* [Text extract]
------------------------------------------------------------

Author: Tim Corringham (tcorringham)

Changes

Implement the f32tof16() intrinsic, DXIL and SPIRV codegen, and related tests.

Fixes #99113


Patch is 31.94 KiB, truncated to 20.00 KiB below, full version: https://github.com/llvm/llvm-project/pull/172469.diff

17 Files Affected:

  • (modified) clang/include/clang/Basic/Builtins.td (+6)
  • (modified) clang/lib/CodeGen/CGHLSLBuiltins.cpp (+56)
  • (modified) clang/lib/Headers/hlsl/hlsl_alias_intrinsics.h (+21)
  • (modified) clang/lib/Sema/SemaHLSL.cpp (+23)
  • (added) clang/test/CodeGenHLSL/builtins/f32tof16-builtin.hlsl (+27)
  • (added) clang/test/CodeGenHLSL/builtins/f32tof16-builtin.ll (+67)

------------------------------------------------------------

* [Dataset rows]

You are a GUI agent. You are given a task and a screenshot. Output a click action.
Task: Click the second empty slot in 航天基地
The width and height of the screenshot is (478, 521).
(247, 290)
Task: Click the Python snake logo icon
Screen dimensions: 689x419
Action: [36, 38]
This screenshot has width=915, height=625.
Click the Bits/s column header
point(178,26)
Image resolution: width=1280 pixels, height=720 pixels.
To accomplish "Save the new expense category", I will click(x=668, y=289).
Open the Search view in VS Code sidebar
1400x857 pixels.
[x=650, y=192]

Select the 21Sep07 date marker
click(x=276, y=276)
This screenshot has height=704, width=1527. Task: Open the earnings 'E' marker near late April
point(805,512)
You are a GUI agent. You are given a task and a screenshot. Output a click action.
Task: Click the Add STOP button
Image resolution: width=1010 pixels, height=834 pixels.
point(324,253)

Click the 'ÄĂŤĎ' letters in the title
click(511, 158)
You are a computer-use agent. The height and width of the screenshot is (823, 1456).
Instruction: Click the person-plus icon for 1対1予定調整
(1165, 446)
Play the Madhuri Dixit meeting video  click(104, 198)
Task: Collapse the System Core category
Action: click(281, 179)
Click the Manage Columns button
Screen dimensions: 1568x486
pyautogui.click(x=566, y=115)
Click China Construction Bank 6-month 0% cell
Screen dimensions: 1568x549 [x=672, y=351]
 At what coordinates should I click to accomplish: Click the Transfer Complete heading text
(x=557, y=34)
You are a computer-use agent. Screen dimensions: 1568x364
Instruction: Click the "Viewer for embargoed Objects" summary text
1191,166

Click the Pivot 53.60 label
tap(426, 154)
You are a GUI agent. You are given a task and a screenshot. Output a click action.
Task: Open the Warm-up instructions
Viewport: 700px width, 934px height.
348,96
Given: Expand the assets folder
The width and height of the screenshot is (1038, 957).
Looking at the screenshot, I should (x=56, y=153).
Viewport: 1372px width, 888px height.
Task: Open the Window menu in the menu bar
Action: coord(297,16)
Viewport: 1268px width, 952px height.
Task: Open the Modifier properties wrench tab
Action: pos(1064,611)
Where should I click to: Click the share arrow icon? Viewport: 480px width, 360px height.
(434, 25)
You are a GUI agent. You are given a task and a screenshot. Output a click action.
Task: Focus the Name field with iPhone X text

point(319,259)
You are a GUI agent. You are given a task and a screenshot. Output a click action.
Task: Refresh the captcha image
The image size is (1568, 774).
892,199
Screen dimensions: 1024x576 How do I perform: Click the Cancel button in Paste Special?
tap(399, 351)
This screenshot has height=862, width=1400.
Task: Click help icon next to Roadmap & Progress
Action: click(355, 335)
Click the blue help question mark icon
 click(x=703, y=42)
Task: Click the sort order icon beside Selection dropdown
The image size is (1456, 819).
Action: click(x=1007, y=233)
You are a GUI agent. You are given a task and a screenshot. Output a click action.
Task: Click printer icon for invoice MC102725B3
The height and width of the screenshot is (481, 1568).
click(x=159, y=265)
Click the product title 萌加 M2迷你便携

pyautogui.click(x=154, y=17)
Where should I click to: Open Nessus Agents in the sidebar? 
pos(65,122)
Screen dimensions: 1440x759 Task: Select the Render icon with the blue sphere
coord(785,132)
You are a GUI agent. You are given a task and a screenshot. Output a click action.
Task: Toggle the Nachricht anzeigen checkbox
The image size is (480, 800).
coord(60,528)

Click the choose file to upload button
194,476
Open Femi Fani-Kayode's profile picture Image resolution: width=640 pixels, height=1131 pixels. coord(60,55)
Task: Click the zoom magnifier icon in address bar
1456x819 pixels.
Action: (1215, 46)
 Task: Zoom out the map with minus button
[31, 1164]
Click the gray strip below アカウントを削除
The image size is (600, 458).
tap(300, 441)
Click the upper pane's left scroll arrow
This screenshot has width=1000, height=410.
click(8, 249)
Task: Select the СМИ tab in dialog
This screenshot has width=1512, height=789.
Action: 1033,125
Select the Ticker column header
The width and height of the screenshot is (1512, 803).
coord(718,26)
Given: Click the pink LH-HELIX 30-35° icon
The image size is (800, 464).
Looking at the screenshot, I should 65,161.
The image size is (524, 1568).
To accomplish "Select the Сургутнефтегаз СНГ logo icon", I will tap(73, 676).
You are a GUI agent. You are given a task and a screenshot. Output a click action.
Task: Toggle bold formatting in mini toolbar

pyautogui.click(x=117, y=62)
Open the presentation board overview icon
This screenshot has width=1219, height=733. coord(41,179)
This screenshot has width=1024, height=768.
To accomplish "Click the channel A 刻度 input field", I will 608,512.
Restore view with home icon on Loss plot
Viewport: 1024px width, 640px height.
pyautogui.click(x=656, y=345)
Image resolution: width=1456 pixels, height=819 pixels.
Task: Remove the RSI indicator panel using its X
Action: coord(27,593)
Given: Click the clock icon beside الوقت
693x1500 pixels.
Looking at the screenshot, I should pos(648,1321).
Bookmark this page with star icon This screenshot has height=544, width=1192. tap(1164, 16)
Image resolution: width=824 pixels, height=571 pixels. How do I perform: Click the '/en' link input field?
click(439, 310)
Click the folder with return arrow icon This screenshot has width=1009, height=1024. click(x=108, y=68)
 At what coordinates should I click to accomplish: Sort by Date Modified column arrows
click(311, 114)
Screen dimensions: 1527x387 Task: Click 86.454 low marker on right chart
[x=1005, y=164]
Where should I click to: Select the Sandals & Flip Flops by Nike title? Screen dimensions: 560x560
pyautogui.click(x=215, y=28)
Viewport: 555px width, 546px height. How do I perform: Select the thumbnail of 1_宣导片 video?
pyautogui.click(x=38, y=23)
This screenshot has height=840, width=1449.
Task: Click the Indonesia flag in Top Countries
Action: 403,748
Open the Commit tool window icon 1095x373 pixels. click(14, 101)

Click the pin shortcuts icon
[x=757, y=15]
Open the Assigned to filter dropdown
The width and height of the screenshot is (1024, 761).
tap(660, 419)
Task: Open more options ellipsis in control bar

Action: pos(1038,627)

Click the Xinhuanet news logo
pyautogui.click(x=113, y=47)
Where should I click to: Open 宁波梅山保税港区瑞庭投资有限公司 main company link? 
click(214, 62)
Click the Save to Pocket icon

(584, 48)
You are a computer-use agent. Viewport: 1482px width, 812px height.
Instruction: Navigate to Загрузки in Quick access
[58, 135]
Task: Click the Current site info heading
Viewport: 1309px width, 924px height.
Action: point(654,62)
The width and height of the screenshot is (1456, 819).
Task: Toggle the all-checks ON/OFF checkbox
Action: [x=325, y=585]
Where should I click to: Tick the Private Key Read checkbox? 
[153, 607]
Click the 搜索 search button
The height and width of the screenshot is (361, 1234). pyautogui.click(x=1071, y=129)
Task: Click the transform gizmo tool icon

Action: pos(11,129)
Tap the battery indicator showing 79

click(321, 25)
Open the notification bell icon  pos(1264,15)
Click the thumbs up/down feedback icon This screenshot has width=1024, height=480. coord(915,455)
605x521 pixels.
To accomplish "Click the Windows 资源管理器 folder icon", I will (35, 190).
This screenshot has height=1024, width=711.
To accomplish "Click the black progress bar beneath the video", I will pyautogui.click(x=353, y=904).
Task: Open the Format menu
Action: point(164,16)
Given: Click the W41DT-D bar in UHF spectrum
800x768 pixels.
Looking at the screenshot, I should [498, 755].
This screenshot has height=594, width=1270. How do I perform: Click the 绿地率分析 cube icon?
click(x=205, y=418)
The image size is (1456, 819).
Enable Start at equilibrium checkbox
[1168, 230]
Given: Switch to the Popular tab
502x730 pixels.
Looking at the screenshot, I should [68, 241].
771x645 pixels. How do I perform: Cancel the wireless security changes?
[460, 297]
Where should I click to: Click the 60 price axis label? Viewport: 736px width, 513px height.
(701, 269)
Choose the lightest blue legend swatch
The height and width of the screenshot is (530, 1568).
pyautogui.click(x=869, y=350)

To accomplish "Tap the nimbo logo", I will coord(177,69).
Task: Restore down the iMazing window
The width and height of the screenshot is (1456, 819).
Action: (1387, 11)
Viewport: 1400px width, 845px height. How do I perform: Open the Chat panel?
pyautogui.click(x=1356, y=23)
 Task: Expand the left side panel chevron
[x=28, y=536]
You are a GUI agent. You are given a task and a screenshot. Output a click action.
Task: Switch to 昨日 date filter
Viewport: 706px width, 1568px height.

------------------------------------------------------------

* [What to produce] Revise the pull request summary from the part opening with "Fixes #99113" through the part closing with "(modified) clang/lib/Sema/SemaHLSL.cpp (+23)", and use "changed" in place of "modified".

* [The result]
Fixes #99113


Patch is 31.94 KiB, truncated to 20.00 KiB below, full version: https://github.com/llvm/llvm-project/pull/172469.diff

17 Files Affected:

  • (changed) clang/include/clang/Basic/Builtins.td (+6)
  • (changed) clang/lib/CodeGen/CGHLSLBuiltins.cpp (+56)
  • (changed) clang/lib/Headers/hlsl/hlsl_alias_intrinsics.h (+21)
  • (changed) clang/lib/Sema/SemaHLSL.cpp (+23)